[Data extracted from a collection]
[Start of Attachment]
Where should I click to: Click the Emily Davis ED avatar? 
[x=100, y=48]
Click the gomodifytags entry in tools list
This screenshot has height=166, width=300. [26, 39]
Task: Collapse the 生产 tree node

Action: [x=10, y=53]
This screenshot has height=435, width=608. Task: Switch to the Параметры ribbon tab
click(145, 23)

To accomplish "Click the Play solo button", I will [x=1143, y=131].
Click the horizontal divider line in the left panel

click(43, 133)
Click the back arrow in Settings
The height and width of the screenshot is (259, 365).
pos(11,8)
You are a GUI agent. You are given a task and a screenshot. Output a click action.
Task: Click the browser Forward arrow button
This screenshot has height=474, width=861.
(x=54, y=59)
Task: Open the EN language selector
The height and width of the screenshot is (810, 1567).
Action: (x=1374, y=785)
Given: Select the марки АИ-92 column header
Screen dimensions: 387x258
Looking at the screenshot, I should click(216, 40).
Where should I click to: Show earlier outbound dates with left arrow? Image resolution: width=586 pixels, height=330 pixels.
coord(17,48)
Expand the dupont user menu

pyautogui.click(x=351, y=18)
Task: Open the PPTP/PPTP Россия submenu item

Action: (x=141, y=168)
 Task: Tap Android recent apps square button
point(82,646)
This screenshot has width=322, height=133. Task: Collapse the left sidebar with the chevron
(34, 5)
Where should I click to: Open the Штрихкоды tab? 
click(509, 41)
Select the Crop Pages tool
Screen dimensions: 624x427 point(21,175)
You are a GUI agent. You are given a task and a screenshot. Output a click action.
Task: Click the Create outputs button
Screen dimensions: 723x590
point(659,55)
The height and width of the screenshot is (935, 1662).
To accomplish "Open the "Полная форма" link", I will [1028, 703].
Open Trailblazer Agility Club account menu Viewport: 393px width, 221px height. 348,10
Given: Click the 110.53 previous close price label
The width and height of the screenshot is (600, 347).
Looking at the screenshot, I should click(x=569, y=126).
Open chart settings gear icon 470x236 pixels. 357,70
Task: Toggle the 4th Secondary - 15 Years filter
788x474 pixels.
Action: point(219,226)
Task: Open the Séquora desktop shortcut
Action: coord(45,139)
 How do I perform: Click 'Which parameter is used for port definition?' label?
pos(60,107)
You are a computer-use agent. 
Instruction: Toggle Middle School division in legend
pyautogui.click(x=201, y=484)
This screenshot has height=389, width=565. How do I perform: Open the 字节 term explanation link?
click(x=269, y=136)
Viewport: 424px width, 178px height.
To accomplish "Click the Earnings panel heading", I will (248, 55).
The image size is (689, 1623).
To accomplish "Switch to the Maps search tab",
[End of Attachment]
[Work request] Copy out each line of the records character for character.

[Answer to the exercise]
Where should I click to: Click the Emily Davis ED avatar? 
[x=100, y=48]
Click the gomodifytags entry in tools list
This screenshot has height=166, width=300. [26, 39]
Task: Collapse the 生产 tree node

Action: [x=10, y=53]
This screenshot has height=435, width=608. Task: Switch to the Параметры ribbon tab
click(145, 23)

To accomplish "Click the Play solo button", I will [x=1143, y=131].
Click the horizontal divider line in the left panel

click(43, 133)
Click the back arrow in Settings
The height and width of the screenshot is (259, 365).
pos(11,8)
You are a GUI agent. You are given a task and a screenshot. Output a click action.
Task: Click the browser Forward arrow button
This screenshot has height=474, width=861.
(x=54, y=59)
Task: Open the EN language selector
The height and width of the screenshot is (810, 1567).
Action: (x=1374, y=785)
Given: Select the марки АИ-92 column header
Screen dimensions: 387x258
Looking at the screenshot, I should click(216, 40).
Where should I click to: Show earlier outbound dates with left arrow? Image resolution: width=586 pixels, height=330 pixels.
coord(17,48)
Expand the dupont user menu

pyautogui.click(x=351, y=18)
Task: Open the PPTP/PPTP Россия submenu item

Action: (x=141, y=168)
 Task: Tap Android recent apps square button
point(82,646)
This screenshot has width=322, height=133. Task: Collapse the left sidebar with the chevron
(34, 5)
Where should I click to: Open the Штрихкоды tab? 
click(509, 41)
Select the Crop Pages tool
Screen dimensions: 624x427 point(21,175)
You are a GUI agent. You are given a task and a screenshot. Output a click action.
Task: Click the Create outputs button
Screen dimensions: 723x590
point(659,55)
The height and width of the screenshot is (935, 1662).
To accomplish "Open the "Полная форма" link", I will [1028, 703].
Open Trailblazer Agility Club account menu Viewport: 393px width, 221px height. 348,10
Given: Click the 110.53 previous close price label
The width and height of the screenshot is (600, 347).
Looking at the screenshot, I should click(x=569, y=126).
Open chart settings gear icon 470x236 pixels. 357,70
Task: Toggle the 4th Secondary - 15 Years filter
788x474 pixels.
Action: point(219,226)
Task: Open the Séquora desktop shortcut
Action: coord(45,139)
 How do I perform: Click 'Which parameter is used for port definition?' label?
pos(60,107)
You are a computer-use agent. 
Instruction: Toggle Middle School division in legend
pyautogui.click(x=201, y=484)
This screenshot has height=389, width=565. How do I perform: Open the 字节 term explanation link?
click(x=269, y=136)
Viewport: 424px width, 178px height.
To accomplish "Click the Earnings panel heading", I will (248, 55).
The image size is (689, 1623).
To accomplish "Switch to the Maps search tab",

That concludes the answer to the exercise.